Beneath this sentence is a listing. Return its lines from the one containing "You are a GUI" through the last, exactly, and omit the pictures.

----------

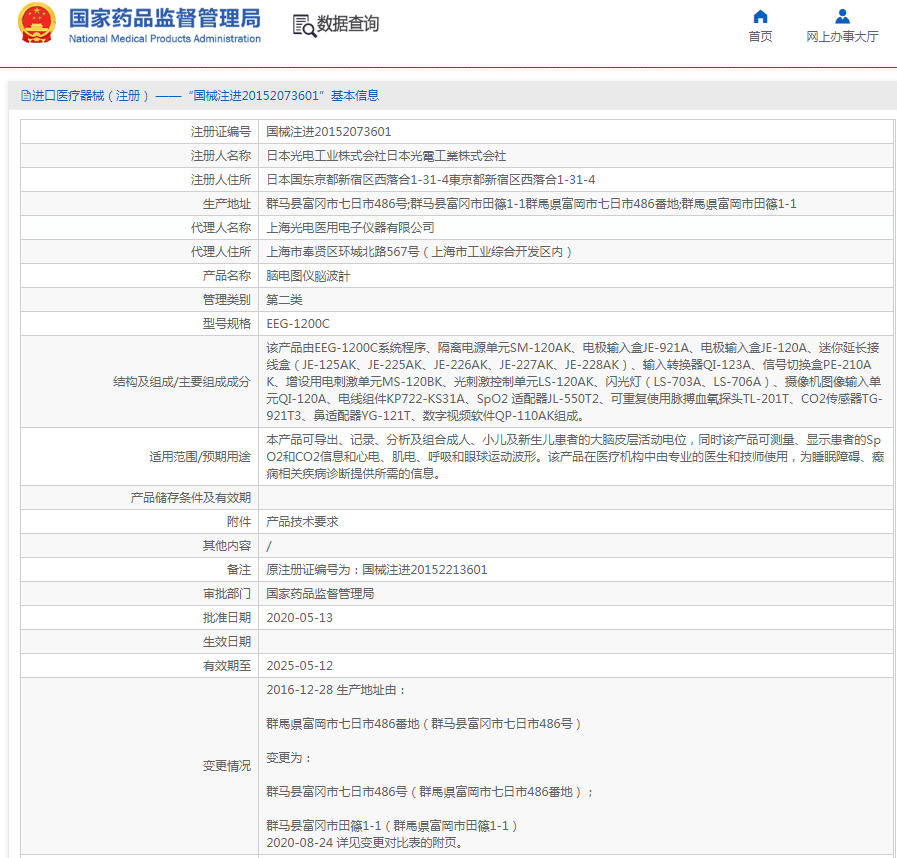Open the 网上办事大厅 text link
Viewport: 897px width, 858px height.
point(842,37)
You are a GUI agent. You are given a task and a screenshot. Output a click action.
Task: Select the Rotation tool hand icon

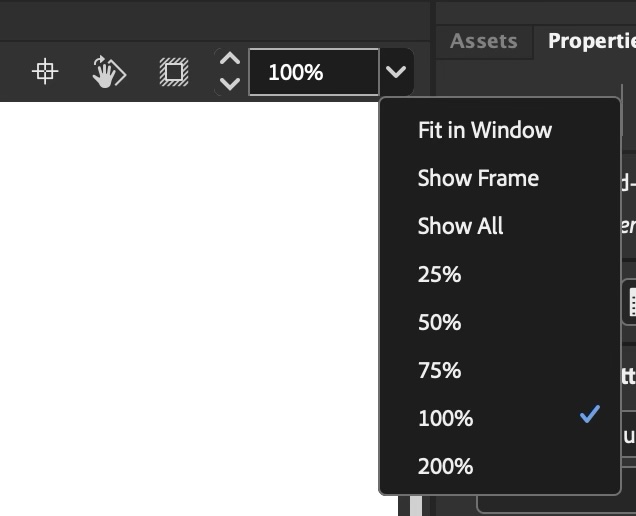click(109, 72)
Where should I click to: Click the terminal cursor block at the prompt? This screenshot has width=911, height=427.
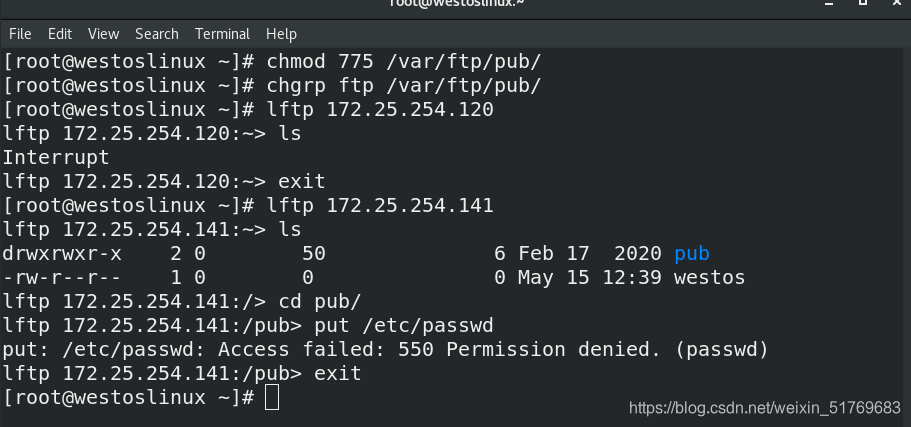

----------

> **EXPECTED OUTPUT**
You are a GUI agent. You are given a task and a screenshot. Output a click action.
Task: Select the Rotation tool hand icon

click(109, 72)
Where should I click to: Click the terminal cursor block at the prompt? This screenshot has width=911, height=427.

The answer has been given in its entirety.